TASK OBJECTIVE —
Reproduce verbatim, line by line, everything from the line containing "Where should I click to: Click the tweet" to the last line of the listing below; add nothing.

════════════════════

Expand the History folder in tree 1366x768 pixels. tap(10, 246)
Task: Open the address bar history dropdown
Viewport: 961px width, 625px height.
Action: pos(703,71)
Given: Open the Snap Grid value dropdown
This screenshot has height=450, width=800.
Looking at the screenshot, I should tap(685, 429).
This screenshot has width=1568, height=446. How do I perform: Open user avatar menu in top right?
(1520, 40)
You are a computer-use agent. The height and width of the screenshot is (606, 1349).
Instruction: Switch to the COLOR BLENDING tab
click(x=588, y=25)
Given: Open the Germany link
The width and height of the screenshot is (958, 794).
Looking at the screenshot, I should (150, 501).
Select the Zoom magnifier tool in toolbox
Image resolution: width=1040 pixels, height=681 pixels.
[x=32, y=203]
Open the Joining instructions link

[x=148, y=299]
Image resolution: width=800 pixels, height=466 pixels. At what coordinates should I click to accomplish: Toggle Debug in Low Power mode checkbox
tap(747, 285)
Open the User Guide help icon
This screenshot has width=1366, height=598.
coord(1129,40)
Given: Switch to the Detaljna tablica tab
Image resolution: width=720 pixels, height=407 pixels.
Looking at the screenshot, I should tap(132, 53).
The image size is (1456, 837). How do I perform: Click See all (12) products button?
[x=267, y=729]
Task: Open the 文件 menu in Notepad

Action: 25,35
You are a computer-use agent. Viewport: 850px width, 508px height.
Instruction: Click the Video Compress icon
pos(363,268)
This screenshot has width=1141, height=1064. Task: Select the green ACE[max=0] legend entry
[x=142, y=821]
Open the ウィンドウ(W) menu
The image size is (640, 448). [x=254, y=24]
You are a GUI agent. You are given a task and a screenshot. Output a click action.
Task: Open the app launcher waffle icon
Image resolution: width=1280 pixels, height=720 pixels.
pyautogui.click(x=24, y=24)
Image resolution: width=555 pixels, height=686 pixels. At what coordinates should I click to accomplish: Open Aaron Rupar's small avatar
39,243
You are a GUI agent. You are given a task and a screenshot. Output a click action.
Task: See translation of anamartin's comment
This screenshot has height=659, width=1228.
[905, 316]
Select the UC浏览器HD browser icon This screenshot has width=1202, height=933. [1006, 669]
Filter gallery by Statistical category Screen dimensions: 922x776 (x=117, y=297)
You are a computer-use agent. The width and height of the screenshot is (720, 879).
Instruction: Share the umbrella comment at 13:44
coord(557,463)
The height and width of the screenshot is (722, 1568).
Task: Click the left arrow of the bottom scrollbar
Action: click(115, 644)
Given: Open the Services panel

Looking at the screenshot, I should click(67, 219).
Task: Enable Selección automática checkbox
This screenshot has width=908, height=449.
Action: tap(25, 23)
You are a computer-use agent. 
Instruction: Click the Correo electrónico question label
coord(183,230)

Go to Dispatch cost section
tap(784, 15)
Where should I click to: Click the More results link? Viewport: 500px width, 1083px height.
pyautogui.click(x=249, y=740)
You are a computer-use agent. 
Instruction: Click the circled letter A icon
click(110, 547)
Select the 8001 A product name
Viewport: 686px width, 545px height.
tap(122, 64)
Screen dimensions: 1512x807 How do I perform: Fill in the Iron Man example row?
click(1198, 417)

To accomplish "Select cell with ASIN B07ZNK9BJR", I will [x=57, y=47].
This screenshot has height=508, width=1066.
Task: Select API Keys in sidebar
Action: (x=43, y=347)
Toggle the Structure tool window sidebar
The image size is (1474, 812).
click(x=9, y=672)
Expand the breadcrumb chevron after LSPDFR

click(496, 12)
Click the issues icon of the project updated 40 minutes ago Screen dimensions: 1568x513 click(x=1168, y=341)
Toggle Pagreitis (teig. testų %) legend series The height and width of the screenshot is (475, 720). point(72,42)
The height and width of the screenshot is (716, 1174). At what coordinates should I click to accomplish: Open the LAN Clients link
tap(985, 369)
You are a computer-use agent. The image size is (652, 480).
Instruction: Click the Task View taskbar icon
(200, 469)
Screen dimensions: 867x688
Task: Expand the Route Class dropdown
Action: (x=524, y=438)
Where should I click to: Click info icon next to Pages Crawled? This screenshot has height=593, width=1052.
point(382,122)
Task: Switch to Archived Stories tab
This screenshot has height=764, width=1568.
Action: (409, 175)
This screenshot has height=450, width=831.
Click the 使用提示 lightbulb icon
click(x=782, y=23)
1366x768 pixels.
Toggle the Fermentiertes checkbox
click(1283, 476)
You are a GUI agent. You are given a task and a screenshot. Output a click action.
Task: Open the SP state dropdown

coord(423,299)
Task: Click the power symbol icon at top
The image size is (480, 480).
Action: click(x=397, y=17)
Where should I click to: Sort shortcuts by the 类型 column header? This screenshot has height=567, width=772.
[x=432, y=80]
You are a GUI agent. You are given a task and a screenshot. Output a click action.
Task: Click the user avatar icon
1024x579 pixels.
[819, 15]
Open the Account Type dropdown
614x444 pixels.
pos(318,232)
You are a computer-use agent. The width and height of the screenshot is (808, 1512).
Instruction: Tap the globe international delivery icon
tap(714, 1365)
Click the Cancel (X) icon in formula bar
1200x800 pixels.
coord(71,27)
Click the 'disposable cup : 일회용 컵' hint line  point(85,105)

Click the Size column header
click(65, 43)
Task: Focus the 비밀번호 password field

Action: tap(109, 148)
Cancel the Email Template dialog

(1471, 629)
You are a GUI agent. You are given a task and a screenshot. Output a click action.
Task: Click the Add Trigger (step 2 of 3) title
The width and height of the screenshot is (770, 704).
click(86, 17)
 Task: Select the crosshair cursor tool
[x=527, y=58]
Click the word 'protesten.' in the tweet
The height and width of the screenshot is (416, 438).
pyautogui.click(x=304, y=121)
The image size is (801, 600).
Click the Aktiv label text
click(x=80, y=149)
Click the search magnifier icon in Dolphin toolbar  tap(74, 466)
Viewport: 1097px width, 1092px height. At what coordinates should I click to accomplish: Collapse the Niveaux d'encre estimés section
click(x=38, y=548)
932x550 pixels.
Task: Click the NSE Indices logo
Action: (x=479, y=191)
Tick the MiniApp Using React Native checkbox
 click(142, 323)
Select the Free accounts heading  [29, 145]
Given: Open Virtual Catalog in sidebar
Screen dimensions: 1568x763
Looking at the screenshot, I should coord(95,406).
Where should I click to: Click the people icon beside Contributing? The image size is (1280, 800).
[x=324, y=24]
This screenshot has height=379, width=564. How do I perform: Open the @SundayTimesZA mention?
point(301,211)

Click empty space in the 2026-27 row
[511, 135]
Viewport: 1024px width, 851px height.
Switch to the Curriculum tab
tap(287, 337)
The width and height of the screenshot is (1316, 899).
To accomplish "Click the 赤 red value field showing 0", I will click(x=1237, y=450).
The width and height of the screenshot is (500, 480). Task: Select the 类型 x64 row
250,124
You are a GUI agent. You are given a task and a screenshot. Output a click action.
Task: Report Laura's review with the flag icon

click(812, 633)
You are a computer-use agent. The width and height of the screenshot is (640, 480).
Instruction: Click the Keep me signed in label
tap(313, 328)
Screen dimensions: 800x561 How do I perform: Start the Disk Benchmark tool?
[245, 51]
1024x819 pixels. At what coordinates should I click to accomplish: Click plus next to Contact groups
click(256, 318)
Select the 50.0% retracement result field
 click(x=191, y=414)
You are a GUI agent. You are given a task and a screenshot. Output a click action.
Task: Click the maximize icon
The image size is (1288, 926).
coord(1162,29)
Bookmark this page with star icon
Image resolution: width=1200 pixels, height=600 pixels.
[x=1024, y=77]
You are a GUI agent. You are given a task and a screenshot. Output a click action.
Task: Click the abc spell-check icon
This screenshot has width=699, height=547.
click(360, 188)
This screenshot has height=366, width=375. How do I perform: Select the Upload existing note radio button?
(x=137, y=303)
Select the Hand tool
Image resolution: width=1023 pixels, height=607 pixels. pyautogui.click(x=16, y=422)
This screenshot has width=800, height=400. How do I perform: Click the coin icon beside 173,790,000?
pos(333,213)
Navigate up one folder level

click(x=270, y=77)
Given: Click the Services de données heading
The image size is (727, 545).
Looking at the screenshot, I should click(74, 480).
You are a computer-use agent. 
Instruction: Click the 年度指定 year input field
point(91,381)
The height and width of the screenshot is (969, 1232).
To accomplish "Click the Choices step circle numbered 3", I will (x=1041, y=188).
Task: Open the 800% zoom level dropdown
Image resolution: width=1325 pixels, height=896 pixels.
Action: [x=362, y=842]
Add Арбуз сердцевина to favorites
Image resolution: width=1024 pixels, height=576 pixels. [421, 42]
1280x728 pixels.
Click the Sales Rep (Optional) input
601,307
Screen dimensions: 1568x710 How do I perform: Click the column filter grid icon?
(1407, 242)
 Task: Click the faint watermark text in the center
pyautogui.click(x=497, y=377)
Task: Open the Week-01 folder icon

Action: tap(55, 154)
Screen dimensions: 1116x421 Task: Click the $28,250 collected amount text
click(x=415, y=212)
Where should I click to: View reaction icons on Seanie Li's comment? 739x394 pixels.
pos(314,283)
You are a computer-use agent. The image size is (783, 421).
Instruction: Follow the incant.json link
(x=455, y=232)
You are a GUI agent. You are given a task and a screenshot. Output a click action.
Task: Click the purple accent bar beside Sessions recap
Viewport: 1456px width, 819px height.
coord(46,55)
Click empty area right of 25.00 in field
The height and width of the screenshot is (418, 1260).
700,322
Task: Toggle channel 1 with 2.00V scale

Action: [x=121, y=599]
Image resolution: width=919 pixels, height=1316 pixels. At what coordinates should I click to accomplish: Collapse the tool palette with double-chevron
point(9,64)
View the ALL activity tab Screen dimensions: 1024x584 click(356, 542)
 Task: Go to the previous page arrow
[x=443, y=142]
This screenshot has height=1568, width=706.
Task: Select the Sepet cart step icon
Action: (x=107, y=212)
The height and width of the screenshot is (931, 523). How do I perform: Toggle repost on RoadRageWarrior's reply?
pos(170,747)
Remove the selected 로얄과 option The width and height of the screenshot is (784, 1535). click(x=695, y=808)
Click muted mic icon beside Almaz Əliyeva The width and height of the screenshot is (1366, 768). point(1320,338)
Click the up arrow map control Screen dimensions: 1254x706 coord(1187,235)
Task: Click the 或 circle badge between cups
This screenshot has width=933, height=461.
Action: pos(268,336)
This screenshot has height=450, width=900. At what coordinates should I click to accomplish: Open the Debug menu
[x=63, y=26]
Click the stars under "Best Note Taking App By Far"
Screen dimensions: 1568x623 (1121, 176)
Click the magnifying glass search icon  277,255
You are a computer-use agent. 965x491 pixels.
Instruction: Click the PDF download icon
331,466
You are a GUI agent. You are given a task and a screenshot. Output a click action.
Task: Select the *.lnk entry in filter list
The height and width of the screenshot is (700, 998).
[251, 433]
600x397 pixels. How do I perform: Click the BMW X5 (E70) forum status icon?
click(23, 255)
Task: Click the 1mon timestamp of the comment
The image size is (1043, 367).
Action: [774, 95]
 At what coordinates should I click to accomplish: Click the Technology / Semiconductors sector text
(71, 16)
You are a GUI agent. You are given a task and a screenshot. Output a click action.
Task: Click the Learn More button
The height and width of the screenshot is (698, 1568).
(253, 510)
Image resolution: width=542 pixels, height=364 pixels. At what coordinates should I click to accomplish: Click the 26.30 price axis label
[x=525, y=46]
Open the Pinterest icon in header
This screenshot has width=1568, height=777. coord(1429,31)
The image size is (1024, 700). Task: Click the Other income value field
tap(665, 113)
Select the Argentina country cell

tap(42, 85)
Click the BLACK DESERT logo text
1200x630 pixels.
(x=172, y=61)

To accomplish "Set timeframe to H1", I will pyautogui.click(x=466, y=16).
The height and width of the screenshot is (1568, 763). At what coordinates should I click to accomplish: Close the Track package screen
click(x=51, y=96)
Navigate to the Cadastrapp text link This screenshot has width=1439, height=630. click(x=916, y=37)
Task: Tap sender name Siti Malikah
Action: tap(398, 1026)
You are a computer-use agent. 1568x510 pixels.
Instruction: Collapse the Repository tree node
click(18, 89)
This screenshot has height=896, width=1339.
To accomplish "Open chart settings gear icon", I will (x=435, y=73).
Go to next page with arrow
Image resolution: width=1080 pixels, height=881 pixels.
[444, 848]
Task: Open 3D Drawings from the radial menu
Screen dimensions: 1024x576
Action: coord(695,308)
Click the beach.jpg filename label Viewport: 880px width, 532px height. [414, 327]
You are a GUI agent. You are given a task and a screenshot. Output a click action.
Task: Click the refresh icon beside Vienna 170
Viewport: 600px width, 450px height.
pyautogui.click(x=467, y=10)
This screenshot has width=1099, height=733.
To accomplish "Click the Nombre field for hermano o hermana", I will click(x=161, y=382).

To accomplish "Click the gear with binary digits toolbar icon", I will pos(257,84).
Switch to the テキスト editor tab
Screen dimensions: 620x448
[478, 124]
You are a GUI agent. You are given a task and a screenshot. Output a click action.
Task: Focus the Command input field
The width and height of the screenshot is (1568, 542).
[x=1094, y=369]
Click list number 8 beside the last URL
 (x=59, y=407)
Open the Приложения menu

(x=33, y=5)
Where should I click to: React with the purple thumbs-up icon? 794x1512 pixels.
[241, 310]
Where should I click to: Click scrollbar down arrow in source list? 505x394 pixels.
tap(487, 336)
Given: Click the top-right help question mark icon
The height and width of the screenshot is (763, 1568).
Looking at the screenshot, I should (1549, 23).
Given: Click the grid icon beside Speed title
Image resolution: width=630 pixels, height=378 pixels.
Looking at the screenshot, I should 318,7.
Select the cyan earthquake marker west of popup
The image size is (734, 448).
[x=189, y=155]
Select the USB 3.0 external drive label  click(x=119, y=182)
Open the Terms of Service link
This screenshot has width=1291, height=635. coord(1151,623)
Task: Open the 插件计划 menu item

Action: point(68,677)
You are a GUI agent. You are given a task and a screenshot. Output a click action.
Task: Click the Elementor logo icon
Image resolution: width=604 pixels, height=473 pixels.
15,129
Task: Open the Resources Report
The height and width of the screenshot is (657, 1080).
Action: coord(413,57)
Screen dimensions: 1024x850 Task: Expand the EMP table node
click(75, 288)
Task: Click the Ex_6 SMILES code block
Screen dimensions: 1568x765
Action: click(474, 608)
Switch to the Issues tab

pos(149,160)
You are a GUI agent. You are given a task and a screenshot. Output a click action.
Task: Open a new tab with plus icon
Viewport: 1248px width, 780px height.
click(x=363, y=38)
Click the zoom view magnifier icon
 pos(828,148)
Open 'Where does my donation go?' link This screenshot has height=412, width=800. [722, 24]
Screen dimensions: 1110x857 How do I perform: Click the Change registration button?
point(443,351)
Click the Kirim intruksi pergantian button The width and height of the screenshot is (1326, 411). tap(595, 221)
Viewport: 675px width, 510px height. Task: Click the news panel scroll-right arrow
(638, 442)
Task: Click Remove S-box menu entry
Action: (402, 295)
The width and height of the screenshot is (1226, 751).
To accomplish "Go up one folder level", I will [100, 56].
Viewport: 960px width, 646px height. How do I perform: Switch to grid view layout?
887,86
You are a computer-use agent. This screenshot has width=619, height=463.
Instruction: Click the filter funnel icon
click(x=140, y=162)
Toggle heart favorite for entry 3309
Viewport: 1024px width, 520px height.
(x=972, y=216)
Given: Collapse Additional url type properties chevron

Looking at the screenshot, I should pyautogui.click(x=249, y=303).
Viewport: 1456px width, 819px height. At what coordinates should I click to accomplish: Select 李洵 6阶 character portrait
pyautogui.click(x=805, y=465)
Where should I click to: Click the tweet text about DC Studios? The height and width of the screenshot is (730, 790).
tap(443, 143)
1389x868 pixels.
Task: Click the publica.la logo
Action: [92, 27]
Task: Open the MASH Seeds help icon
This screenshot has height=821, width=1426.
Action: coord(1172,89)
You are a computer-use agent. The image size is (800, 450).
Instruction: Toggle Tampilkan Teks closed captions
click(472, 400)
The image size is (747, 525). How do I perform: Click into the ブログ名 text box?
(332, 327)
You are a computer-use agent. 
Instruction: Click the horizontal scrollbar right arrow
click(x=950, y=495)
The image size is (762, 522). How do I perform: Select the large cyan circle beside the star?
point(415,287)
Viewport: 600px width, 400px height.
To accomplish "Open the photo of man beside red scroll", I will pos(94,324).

════════════════════

SOLVED PROBLEM —
Where should I click to: Click the tweet text about DC Studios? The height and width of the screenshot is (730, 790).
tap(443, 143)
1389x868 pixels.
Task: Click the publica.la logo
Action: [92, 27]
Task: Open the MASH Seeds help icon
This screenshot has height=821, width=1426.
Action: coord(1172,89)
You are a computer-use agent. The image size is (800, 450).
Instruction: Toggle Tampilkan Teks closed captions
click(472, 400)
The image size is (747, 525). How do I perform: Click into the ブログ名 text box?
(332, 327)
You are a computer-use agent. 
Instruction: Click the horizontal scrollbar right arrow
click(x=950, y=495)
The image size is (762, 522). How do I perform: Select the large cyan circle beside the star?
point(415,287)
Viewport: 600px width, 400px height.
To accomplish "Open the photo of man beside red scroll", I will pos(94,324).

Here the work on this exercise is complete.